Especialistas destacam que alguns dos setores que podem ser mais beneficiados são de exportações, agronegócio e construção. O ponto de atenção negativo é para as empresas de serviços e bebidas alcoólicas.

O que a reforma prevê

A proposta, que ainda deve passar pelo Senado, é bem vista pelo mercado por caminhar para a simplificação tributária – o que pode elevar o potencial de investimentos no país. 

A PEC 4.519 estabelece a simplificação de impostos sobre o consumo e atende em partes os pleitos estaduais. O texto aprovado reduz a alíquota dos regimes favorecidos em 60% da padrão. Na prática, haverá uma carga tributária correspondente a 40% da padrão, que ainda será definida, mas é estimada em 25%.

A reforma tributária também cria o Imposto sobre Bens e Serviços (IBS), que substituirá o ICMS estadual e o ISS municipal, e a Contribuição sobre Bens e Serviços (CBS), que ficará no lugar de tributos federais, como o PIS e a Cofins.

Efeitos para o investidor

A avaliação de Idean Alves, sócio e chefe da mesa de operações da Ação Brasil Investimentos, é de que a aprovação do texto veio melhor do que o esperado pelo mercado.

“Estamos vendo a simplificação do sistema tributário. É um alívio para o investidor local e estrangeiro, que precisava se preocupar com a compensação de tributos. Não só o mercado financeiro ganha com isso, mas principalmente a economia real”, analisa.

A reforma tem um fim social muito importante, na visão de Alves. “Há a preocupação de tentar reduzir a carga indireta que incide fortemente sobre o consumidor, além do ponto de vista econômico, sobre o que gera mais benefícios para a população”, diz.

Contudo, segundo Fabrício Gonçalvez, CEO da Box Asset Management, o impacto específico da reforma dependerá dos detalhes finais e das negociações políticas. 

Setores beneficiados pela reforma tributária

Gonçalvez julga que se a reforma tributária incluir benefícios para exportadores, empresas voltadas para o mercado externo podem se beneficiar, uma vez que não sofrerão aumento da carga tributária nas exportações.

O Bradesco BBI aponta que as mudanças podem ser positivas para alguns segmentos do setor de construção. Isso porque acabam com a diferença dos impostos cobrados na construção tradicional e na industrial, chamada de “off-site”. O segmento não é comum no país justamente pela tributação mais alta.

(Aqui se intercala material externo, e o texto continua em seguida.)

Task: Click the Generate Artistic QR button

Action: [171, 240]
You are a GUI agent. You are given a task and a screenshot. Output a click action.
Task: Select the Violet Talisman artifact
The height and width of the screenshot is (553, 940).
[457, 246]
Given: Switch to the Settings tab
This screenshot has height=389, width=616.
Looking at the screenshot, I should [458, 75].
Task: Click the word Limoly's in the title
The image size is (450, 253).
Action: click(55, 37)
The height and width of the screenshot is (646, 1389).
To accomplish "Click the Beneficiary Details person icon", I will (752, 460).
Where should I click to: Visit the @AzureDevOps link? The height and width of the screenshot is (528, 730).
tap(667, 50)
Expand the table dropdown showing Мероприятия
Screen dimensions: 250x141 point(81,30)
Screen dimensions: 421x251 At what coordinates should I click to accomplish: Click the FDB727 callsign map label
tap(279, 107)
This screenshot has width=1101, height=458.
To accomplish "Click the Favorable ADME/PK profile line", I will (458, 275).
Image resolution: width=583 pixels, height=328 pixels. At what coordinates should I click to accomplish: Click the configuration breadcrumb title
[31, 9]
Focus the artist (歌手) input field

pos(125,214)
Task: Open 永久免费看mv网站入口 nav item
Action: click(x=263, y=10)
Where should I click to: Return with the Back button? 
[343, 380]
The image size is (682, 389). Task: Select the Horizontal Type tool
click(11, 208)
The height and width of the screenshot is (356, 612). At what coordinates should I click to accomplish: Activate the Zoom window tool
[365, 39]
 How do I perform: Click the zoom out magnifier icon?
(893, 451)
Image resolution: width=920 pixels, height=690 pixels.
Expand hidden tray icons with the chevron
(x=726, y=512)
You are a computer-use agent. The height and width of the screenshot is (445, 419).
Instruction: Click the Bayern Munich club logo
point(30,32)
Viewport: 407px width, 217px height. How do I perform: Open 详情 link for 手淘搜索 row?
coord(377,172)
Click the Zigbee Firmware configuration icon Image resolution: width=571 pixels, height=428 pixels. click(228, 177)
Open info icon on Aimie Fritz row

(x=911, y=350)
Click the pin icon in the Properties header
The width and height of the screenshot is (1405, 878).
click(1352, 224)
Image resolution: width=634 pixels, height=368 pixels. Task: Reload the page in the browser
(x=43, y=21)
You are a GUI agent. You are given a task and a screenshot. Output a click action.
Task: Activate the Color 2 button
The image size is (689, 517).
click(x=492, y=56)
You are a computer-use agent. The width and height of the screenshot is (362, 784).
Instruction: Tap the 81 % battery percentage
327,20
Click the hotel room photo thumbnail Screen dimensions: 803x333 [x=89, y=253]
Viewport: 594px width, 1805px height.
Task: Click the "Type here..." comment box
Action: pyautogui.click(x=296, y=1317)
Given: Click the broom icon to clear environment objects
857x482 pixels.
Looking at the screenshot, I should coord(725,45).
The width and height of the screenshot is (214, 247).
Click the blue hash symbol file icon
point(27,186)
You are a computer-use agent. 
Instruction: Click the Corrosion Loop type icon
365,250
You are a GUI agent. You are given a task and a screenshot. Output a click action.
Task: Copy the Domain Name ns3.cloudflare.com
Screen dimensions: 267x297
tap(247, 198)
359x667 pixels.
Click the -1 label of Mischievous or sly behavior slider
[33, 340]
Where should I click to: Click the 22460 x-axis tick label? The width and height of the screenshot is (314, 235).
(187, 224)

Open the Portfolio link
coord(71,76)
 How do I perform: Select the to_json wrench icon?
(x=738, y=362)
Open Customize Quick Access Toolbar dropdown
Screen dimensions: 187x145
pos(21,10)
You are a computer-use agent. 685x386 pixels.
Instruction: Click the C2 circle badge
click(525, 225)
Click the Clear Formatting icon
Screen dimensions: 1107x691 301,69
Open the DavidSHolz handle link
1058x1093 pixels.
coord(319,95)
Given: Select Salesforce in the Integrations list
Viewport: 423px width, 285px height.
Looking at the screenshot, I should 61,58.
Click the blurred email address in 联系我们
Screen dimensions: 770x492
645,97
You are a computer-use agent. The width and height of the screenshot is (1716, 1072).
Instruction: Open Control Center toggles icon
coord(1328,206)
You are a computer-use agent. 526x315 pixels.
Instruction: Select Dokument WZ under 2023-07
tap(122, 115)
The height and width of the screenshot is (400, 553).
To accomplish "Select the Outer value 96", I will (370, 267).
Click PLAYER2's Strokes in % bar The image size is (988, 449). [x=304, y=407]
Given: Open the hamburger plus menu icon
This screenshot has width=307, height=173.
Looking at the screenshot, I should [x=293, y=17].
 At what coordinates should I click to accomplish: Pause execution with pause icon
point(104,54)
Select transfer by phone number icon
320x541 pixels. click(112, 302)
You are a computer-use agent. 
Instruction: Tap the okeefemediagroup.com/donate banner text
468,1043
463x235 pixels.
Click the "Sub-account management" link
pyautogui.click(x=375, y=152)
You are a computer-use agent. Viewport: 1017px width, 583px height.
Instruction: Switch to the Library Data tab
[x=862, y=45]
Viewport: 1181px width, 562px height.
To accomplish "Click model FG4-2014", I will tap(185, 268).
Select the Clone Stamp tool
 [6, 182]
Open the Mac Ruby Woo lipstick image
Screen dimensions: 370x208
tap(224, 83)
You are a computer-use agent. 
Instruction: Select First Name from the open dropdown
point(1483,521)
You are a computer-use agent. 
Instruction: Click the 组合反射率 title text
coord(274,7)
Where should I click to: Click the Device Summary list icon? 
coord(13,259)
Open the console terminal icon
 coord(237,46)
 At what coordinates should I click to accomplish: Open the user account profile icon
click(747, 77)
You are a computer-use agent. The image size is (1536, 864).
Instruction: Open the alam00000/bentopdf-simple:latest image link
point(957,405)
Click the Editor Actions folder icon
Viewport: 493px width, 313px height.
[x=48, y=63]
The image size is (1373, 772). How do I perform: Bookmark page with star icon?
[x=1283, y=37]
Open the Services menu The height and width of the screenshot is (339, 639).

O agronegócio se destaca entre as possibilidades de vantagens.

Mato Grosso, Brazil, March 02, 2008: Mass soybean harvesting at a farm in Campo Verde

Rachel de Sá e Júlia Aquino, chefe de economia e analista da Rico, respectivamente, apontam em relatório que os setores de agronegócio e alimentos são beneficiados por isenção de parte dos impostos em produtos da cesta básica, e a atividade rural tem isenção em insumos como sementes e fertilizantes. Mudanças nessas isenções afetariam empresas desses setores, segundo as especialistas.

Em relatório, a XP Investimentos pondera que a versão final da reforma introduz regimes especiais, com 60% de redução nos impostos para produtos ligados ao setor. Haverá a redução de 100% do imposto sobre frutas, legumes e ovos; isenção fiscal nos produtos da cesta básica nacional; e crédito presumido para agricultores com faturamento entre R$ 2 milhões a 3,6 milhões.

Diante disso, a alíquota final poderia ser superior à indicada inicialmente de 25%, diz a equipe de research da corretora.  

Serviços, bebidas e petroleiras na ponta negativa

Estrategistas do Goldman Sachs avaliam que a reforma tributária pode aumentar os impostos sobre empresas de serviços, ao mesmo tempo em que potencialmente reduziria sobre os segmentos mais tributados do setor industrial.

Fabrício Gonçalvez reforça a visão do banco, uma vez que a proposta da reforma visa unificar impostos sobre bens e serviços.

Para Danielle Lopes, sócia e analista de ações da Nord Research, ainda há pouca clareza sobre os números que as empresas devem conseguir passar para o consumidor final. 

O mercado também tem antecipado os efeitos prejudiciais às empresas de bebidas.  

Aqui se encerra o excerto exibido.